Here is one for vendor scores: Histogram of Vendor Scores Here is one for inspection scores: Histogram of Inspection Scores and Here is one for number of violations: Histogram of Violations

It's true that getting a low score is pretty uncommon. There are only three vendors in the database with an overall score lower than 30. According to the database there are 436 vendors that have had at least one inspection with >= 20 violations. It's possible we could tweak the scoring or the degredation to shift the scores one way or the other. I'm not sure what the best benchmark is. I'd just hate to punish a restaurant by making them the baseline without a sound statistical reason.

ttavenner commented 10 years ago

Happy to keep this conversation going within this issue and continue making tweaks but for now I have added the source to calculate the scores to the scraper repo since the script will be run every week after the scraper runs.

ttavenner commented 10 years ago

Marking as closed due to open-health-inspection-scraper/commit/5d0dfb5

waldoj commented 10 years ago

I encourage you strongly to either open up this ticket again or open up a new one, and foster a wide-ranging discussion about this, with a lot of participants. To put it simply, you need to inoculate yourself against losing a lawsuit. A restaurant that gets a score of 61% and is angry about it (e.g., Hadeed v. Yelp) is going to sue CFA and they're going to sue you. To the extent to which you put together this scoring mechanism yourself, you run the risk of being held liable. (It also increases the likelihood that you've made some kind of a mistake, failed to factor in something important, etc. That is, legitimate grounds for legal liability.) Also, the more people who contribute, the greater the number of defendants, and the less likely that you'll be left hung out to dry.

Even if you've gotten this perfect, get yourself some statisticians, food industry experts, programmers, etc. to review your code and your logic, and have them do so in public, here on GitHub.

ttavenner commented 10 years ago

I'd prefer any further discussion about the technical aspects of the scoring to happen at the scraper repo rather than here since that is where the code lives. I also don't consider closing this ticket as an end to the discussion. Merely an acknowledgement that the initial issue "calculate a score for each establishment" has been completed and that there hasn't been any further followup to my previous comment 10 days ago.

As to liability, that is certainly a concern and I'd welcome any comments on the legal aspects of designing our own scoring system. We have provided a simple statement on the app and app repo to confirm that the scores are not provided by the Virginia Department of Health and are provided purely for informational purposes, but I'm sure there are other best practices we could apply. As to the referenced Hadeed vs. Yelp case, I don't think its applicable here. Hadeed's concern was that reviews falsely represented its service based on allegations that the reviewers were not actual customers. The entire case was based on bringing hidden information (i.e. the identity of the users) to light. In this case there is no hidden information, the data that the scores was based on as well as the scores themselves is all open for public inspection. The data is pulled directly from the Department of Health website. without alteration. These issue comments also serve as public record of the intent and methods behind the scores.

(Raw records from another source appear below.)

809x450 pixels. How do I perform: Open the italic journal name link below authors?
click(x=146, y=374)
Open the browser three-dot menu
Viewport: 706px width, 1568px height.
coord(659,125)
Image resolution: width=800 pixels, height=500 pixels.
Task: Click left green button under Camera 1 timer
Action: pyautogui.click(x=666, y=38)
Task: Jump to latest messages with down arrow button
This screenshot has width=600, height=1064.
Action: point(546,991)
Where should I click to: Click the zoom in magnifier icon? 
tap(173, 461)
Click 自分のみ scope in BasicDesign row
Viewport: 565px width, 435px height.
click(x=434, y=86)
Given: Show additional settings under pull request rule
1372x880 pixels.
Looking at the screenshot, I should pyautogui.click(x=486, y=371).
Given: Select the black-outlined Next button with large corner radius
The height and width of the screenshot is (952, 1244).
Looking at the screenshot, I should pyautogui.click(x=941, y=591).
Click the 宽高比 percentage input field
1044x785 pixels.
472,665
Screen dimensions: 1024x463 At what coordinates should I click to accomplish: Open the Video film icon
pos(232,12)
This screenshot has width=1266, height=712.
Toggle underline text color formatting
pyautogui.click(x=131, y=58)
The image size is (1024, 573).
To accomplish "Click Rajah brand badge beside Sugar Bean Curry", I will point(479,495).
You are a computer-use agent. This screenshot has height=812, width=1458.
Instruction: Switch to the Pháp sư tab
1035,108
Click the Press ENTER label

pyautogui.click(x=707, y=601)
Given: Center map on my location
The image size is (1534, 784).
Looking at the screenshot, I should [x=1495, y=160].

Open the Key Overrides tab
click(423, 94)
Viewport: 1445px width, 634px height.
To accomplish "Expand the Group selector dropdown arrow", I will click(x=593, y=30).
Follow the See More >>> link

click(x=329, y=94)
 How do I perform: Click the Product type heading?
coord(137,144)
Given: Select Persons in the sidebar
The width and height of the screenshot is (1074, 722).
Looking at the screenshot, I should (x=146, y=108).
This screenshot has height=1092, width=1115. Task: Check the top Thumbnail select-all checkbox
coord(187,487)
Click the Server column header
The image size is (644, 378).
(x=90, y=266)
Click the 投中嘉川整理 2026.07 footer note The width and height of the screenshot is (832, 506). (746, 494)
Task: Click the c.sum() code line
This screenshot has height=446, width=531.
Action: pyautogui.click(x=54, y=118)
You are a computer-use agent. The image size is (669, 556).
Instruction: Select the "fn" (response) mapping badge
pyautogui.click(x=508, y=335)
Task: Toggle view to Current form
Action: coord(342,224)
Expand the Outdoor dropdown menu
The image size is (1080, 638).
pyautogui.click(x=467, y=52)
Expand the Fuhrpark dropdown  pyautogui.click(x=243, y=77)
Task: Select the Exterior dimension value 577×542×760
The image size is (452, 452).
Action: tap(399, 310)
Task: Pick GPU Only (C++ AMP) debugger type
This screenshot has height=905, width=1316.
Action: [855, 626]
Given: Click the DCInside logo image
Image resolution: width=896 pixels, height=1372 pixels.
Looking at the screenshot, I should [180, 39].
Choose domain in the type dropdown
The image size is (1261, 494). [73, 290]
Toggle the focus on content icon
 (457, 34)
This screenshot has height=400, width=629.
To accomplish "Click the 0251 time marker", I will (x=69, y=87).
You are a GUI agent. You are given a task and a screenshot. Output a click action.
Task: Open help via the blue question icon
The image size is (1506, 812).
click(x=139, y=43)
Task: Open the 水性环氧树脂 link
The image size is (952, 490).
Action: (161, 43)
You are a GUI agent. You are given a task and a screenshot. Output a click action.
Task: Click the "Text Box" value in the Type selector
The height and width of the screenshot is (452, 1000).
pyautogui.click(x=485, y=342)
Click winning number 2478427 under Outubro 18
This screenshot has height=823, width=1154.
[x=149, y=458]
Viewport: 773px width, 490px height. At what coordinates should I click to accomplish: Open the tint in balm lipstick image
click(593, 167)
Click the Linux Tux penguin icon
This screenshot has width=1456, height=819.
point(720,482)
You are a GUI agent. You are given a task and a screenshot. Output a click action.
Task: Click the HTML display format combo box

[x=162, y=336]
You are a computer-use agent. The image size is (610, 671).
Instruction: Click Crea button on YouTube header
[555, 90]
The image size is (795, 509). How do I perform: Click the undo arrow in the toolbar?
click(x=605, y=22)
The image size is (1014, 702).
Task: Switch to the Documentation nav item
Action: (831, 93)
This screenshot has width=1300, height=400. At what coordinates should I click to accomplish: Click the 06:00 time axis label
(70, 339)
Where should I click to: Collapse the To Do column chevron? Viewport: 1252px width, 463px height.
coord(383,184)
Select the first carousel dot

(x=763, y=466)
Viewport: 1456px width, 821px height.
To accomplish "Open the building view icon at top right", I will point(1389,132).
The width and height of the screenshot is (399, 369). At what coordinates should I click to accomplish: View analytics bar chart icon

As to furthering a wide public discussion, I am and have always been open to that but I don't think Github issues are the place to do it. These issues exist to address technical aspects of the code and not the moral, ethical, or legal aspects. Nor should wider users be expected to sign up for a Github account to participate. We have attempted to open this discussion up as widely as possible, providing a feedback mechanism on the app and including conversations with other groups working on similar issues, local health inspectors, and even a few restaurant owners. We have had local news articles published on the app and provided press releases and publicized it on Twitter. We are doing what we can to keep this dialogue as open as possible and will continue to welcome any questions, comments, concerns, opinions, etc.

waldoj commented 10 years ago

Hey, whatever you like—I'm just making suggestions here. :)